=== Extract ===

Apples take prominence in a number of writings, such as Adam and Eve and the apple from the tree of knowledge in the Garden of Eden.  The apple of Discord from Greek mythology described an apple as being a cause of controversy: when Discord placed an apple on the table for the most beautiful goddess and three fought to claim it.

Most of us are familiar with the expression “an apple a day keeps the doctor away.”  The origin of this phrase is attributed to an old Welsh proverb that was later adapted in the United States.

The expression “apple polisher” refers to someone who tries to win favor by flattery, gifts, and other expressions of appreciation, sometimes thought to be insincere.

There is also the phrase “the apple of my eye” that refers to something or someone that is the focus of positive feelings or motivation.

All of these apple metaphors use the apple as something that causes a reaction or response from within that results in external consequences.

What is your apple?

Is it something that someone else has told you is of value, that you have accepted, and decided to fight for to gain recognition from others?

===

■ Problem A:
Copy out the part of the entries that opens with the line containing "Open the @ManCityCatala" and closes with the line containing "Action: tap(681, 362)", keeping every line word for word.

=== Material provided ===

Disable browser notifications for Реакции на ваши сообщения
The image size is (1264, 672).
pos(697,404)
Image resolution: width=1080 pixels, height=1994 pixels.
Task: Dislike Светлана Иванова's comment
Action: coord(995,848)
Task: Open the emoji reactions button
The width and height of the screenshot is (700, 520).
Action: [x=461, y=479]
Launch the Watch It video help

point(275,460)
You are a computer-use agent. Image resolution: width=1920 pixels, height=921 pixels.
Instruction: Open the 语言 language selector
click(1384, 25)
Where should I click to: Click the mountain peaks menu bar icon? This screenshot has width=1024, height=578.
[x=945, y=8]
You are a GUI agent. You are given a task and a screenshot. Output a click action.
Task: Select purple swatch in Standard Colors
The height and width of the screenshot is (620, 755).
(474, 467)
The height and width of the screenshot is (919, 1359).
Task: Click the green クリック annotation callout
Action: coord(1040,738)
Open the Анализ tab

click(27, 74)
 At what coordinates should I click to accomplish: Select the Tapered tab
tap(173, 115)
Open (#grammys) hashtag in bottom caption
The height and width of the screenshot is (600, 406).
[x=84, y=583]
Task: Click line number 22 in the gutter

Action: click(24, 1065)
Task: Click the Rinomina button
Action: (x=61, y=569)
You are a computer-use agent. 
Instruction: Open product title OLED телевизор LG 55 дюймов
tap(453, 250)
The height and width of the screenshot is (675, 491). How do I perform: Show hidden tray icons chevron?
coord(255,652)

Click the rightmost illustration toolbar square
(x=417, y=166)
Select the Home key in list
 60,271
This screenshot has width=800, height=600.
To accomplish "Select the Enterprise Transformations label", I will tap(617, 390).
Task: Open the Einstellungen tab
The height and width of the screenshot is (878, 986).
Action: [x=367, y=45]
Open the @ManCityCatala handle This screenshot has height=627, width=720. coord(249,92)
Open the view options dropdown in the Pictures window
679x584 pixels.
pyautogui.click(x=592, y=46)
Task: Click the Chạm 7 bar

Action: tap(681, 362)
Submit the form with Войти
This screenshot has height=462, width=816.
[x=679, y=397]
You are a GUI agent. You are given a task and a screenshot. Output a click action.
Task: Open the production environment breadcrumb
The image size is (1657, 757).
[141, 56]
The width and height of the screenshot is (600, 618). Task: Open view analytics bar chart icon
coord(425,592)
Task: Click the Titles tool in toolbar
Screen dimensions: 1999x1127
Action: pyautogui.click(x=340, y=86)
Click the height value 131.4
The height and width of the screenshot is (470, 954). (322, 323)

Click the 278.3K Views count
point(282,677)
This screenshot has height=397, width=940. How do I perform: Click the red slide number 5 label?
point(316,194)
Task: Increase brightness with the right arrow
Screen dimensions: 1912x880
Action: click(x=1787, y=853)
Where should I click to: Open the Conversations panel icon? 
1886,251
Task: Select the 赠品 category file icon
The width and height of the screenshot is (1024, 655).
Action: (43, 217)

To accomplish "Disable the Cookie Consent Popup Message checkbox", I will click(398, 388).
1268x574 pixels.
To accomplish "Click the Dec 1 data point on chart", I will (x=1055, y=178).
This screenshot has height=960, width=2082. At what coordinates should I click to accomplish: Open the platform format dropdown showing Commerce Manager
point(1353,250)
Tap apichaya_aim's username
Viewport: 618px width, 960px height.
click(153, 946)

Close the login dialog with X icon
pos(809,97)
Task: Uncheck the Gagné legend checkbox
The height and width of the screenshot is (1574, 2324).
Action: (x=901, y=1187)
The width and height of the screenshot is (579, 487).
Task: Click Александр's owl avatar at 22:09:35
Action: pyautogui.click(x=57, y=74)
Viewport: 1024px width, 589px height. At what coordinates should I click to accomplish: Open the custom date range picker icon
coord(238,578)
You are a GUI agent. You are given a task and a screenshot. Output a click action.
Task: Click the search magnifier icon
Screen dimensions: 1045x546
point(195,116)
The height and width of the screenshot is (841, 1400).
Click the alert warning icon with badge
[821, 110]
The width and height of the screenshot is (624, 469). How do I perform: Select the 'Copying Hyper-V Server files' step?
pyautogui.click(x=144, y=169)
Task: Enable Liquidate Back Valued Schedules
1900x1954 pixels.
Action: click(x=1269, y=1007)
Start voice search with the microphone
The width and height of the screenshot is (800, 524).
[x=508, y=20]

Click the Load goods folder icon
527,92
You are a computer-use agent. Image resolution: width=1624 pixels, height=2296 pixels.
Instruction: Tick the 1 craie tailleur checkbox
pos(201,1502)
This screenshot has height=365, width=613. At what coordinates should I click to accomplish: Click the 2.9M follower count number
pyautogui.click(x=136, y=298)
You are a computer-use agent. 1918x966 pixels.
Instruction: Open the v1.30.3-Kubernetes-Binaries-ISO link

===

■ Problem B:
In the text on apple metaphors, what is the origin of the phrase “an apple a day keeps the doctor away” attributed to?

■ Task solution A:
Open the @ManCityCatala handle This screenshot has height=627, width=720. coord(249,92)
Open the view options dropdown in the Pictures window
679x584 pixels.
pyautogui.click(x=592, y=46)
Task: Click the Chạm 7 bar

Action: tap(681, 362)

■ Task solution B:
An old Welsh proverb that was later adapted in the United States.